As far as the lawsuit goes, file bankruptcy, start new business name DBA New and Improved Cessna, and continue on, just like all slimy American companies do these days. Works for everyone else.
Cessna is making a LOT more than $50K profit on the 182s they’re selling to CAP.
They are a fleet sales company now. That’s just what they want to be. That’s fine, but they’re not selling much to individuals. Cirrus has that bottled up for the most part.
Altruism in business is overrated.
If fleet sales are where the money is to be made then it should be no surprise fleet sales is where Cessna and Piper are selling.
Cirrus (and Mooney, ICON and few others) sell playthings to rich kids. That's a seriously limited market. Selling to individuals is so limited that, with its current product line, Cirrus is a slow growth cottage industry company, at best. It better hope the next recession doesn't cut its sales in half again, like the last one did.
Why should Textron have any interest in that market? The arguments on this thread about what it
really costs Textron to build, market and support an airplane are amusing. It's ironic that at the same time there are posts advocating that Cessna boost sales by cutting prices, the maker of the most expensive new single piston aircraft is lauded as such a success story. Even if it cut the price of a 182 in half it won't move the needle on individual sales.
Seriously, how many more people on this Board would decide to shell out for a new 182 in the next year if Cessna did a half-price sale?
I took my first ever drive across Kansas last year, on my way from Cheyenne to Tulsa. It was real eye opener, and not just because of the lush crops of wind turbines. Unlike where I live, every little hamlet has an airport with well marked access from the highway.

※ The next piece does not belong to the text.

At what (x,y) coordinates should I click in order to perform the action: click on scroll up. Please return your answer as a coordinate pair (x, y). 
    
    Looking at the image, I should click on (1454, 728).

That trip is when it really struck me as to why places like Wichita and Tulsa have such a light plane legacy, developed at a time when the manufacturing heartland was in New England and the Great Lakes region. From the '20s through to the early '60s travelling between the communities all over the Plains must have been a *****. Vast distances, lousy dirt roads, not so reliable cars. Little airplanes flying off grass must have been a very attractive alternative.
But the world has changed, and we aren't going back. Interstate highways, low cost commuter airlines, declining rural populations as agriculture employs a tiny fraction and all the kids moved to the cities.
Outside of flight training, who buys a single engine piston airplane these days to undertake any sort of commerce? Are rural doctors using their SR-22s to make house calls (and occasionally to kill themselves) the way they used their Bonanzas in the '50s? Somehow I doubt it. I use my twin to do some business related travel to out of the way locations to save time, but now that the price of oil & avgas is climbing again even I am doing less of that, and using the regionals (which I despise) more. Its purely practical economics.
What's the main driver for individuals to own airplanes? Mostly recreational and personal convenience I would venture. And those purposes are purely discretionary spending. So we spend what we can afford, for as long as we think we can afford it. And for a great many of us even a $150,000 new airplane is out of reach financially.